What is required: Repeat the records below line for line, exactly as they appear.

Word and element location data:

########################################

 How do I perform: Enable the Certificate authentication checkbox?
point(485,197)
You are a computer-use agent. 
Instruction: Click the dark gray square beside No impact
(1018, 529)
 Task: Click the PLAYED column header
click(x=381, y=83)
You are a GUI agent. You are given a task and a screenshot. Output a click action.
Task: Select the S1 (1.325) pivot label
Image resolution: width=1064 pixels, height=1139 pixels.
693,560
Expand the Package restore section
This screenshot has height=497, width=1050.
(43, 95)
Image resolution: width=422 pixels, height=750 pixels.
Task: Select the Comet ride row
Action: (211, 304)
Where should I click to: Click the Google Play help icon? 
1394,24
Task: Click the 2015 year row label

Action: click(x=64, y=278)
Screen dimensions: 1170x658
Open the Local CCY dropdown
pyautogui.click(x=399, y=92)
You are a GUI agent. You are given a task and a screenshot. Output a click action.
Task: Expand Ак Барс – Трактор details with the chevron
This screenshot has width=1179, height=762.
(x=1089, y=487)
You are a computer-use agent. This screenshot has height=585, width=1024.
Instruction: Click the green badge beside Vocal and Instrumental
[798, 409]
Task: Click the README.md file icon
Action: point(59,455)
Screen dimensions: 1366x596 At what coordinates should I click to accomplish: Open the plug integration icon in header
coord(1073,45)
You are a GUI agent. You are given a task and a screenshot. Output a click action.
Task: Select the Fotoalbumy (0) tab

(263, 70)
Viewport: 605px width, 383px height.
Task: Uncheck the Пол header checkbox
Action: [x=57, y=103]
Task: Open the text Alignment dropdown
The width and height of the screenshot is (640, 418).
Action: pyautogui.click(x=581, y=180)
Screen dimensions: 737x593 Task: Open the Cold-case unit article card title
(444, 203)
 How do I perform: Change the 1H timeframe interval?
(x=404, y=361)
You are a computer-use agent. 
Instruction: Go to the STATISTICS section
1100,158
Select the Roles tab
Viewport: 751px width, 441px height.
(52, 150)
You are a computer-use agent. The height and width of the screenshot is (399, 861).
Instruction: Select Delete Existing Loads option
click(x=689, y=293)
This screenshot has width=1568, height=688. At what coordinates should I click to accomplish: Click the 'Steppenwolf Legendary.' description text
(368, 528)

########################################

Exercise answer:
 How do I perform: Enable the Certificate authentication checkbox?
point(485,197)
You are a computer-use agent. 
Instruction: Click the dark gray square beside No impact
(1018, 529)
 Task: Click the PLAYED column header
click(x=381, y=83)
You are a GUI agent. You are given a task and a screenshot. Output a click action.
Task: Select the S1 (1.325) pivot label
Image resolution: width=1064 pixels, height=1139 pixels.
693,560
Expand the Package restore section
This screenshot has height=497, width=1050.
(43, 95)
Image resolution: width=422 pixels, height=750 pixels.
Task: Select the Comet ride row
Action: (211, 304)
Where should I click to: Click the Google Play help icon? 
1394,24
Task: Click the 2015 year row label

Action: click(x=64, y=278)
Screen dimensions: 1170x658
Open the Local CCY dropdown
pyautogui.click(x=399, y=92)
You are a GUI agent. You are given a task and a screenshot. Output a click action.
Task: Expand Ак Барс – Трактор details with the chevron
This screenshot has width=1179, height=762.
(x=1089, y=487)
You are a computer-use agent. This screenshot has height=585, width=1024.
Instruction: Click the green badge beside Vocal and Instrumental
[798, 409]
Task: Click the README.md file icon
Action: point(59,455)
Screen dimensions: 1366x596 At what coordinates should I click to accomplish: Open the plug integration icon in header
coord(1073,45)
You are a GUI agent. You are given a task and a screenshot. Output a click action.
Task: Select the Fotoalbumy (0) tab

(263, 70)
Viewport: 605px width, 383px height.
Task: Uncheck the Пол header checkbox
Action: [x=57, y=103]
Task: Open the text Alignment dropdown
The width and height of the screenshot is (640, 418).
Action: pyautogui.click(x=581, y=180)
Screen dimensions: 737x593 Task: Open the Cold-case unit article card title
(444, 203)
 How do I perform: Change the 1H timeframe interval?
(x=404, y=361)
You are a computer-use agent. 
Instruction: Go to the STATISTICS section
1100,158
Select the Roles tab
Viewport: 751px width, 441px height.
(52, 150)
You are a computer-use agent. The height and width of the screenshot is (399, 861).
Instruction: Select Delete Existing Loads option
click(x=689, y=293)
This screenshot has width=1568, height=688. At what coordinates should I click to accomplish: Click the 'Steppenwolf Legendary.' description text
(368, 528)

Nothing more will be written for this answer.